Mor, morre 1) « museau, groin »  fait partie d’une grande famille de mots qui vit dans les langues romanes autour de la Méditerranée, par exemple en catalan morro « museau; le devant d’une voiture, d’un avion etc. », fer morros « faire la moue », faire de mourres en occitan,  inflar els morros a algu = « casser la gueule à quelqu’un ». D’après Raymond Covès il est très vivant en français régional.
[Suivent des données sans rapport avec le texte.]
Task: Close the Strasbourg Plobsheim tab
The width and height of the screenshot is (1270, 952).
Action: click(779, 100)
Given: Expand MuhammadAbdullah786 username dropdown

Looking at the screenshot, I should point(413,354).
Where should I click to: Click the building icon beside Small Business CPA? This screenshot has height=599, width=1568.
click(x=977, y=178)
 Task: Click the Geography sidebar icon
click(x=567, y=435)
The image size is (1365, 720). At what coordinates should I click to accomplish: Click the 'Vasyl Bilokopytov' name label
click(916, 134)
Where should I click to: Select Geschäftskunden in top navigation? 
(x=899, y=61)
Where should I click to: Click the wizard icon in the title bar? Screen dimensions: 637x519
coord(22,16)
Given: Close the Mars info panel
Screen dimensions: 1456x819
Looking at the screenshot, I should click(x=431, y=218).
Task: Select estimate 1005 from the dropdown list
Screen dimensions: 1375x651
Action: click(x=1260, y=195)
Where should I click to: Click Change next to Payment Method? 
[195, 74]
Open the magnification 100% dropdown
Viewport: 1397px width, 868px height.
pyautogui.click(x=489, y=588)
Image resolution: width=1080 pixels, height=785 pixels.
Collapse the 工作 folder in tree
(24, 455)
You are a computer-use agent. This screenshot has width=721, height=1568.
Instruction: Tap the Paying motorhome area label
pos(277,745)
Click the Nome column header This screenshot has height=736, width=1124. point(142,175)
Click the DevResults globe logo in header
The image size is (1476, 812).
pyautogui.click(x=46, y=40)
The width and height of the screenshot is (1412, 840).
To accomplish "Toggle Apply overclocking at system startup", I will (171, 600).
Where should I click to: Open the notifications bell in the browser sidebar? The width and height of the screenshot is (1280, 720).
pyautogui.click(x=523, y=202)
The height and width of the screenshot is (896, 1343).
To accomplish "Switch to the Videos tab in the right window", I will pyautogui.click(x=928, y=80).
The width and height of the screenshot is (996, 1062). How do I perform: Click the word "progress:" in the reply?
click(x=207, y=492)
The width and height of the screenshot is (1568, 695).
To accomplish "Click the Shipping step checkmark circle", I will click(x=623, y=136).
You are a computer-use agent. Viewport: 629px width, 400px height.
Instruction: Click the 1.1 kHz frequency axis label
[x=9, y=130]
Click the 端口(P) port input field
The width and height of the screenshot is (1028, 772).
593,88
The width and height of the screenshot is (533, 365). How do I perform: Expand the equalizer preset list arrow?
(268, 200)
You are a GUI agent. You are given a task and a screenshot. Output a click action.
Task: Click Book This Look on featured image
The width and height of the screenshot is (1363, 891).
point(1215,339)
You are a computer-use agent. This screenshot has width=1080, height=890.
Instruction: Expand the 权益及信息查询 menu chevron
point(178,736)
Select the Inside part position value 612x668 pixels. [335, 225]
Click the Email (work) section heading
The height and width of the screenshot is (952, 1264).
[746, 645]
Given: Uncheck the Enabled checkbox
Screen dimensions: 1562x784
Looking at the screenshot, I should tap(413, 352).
La répartition géographique de cette famille de mots jusqu’en sarde suggère une origine préromane *murr- d’après le FEW.
A partir du sens « museau » on arrive facilement à « nez, visage, figure » que nous retrouvons dans les dérivés comme ancien occitan morada « coup sur le museau ». La conséquence d’une morada  est qu’on  devient morut « qui a de grosses lèvres » (aoc.). Quelqu’un qui fait de mourres  est un  mouru « bouru, incivil, maussade, d’une humeur sombre et farouche » comme l’écrit l’abbé de Sauvages. En parlant d’un couteau ou d’une aiguille mouru est « émoussé ». Lou bé dë las âoucos ës mouru « le bec des oiseaux est mousse » dit-il.
A Alès le « rouget grondin » est appelé mourudo , à cause du grondement qu’il fait entendre quand il est pris ».

mourudo

Et d’après la forme du museau  nous avons dans le Gard le  moure pounchu « musaraigne », mais à Puisserguier le moure pounchu‘ est un  » rychnite de la vigne ». Pour les nombreux dérivés voir Alibert, qui donne entre autres le composé morre ponchut « sparaillon ».

    

En provençal et est languedocien le moure-pourcin est une plante, le « taraxacum officinalis » appelé ainsi parce que le soir quand la fleur s’est fermée elle ressemble à un groin de porc. L’image contenue dans cette dénomination  n’étant plus comprise, le mot a subi les pires traitements phonétiques dans les différents patois, au point d’ aboutir à repounchou à St Afrique par exemple.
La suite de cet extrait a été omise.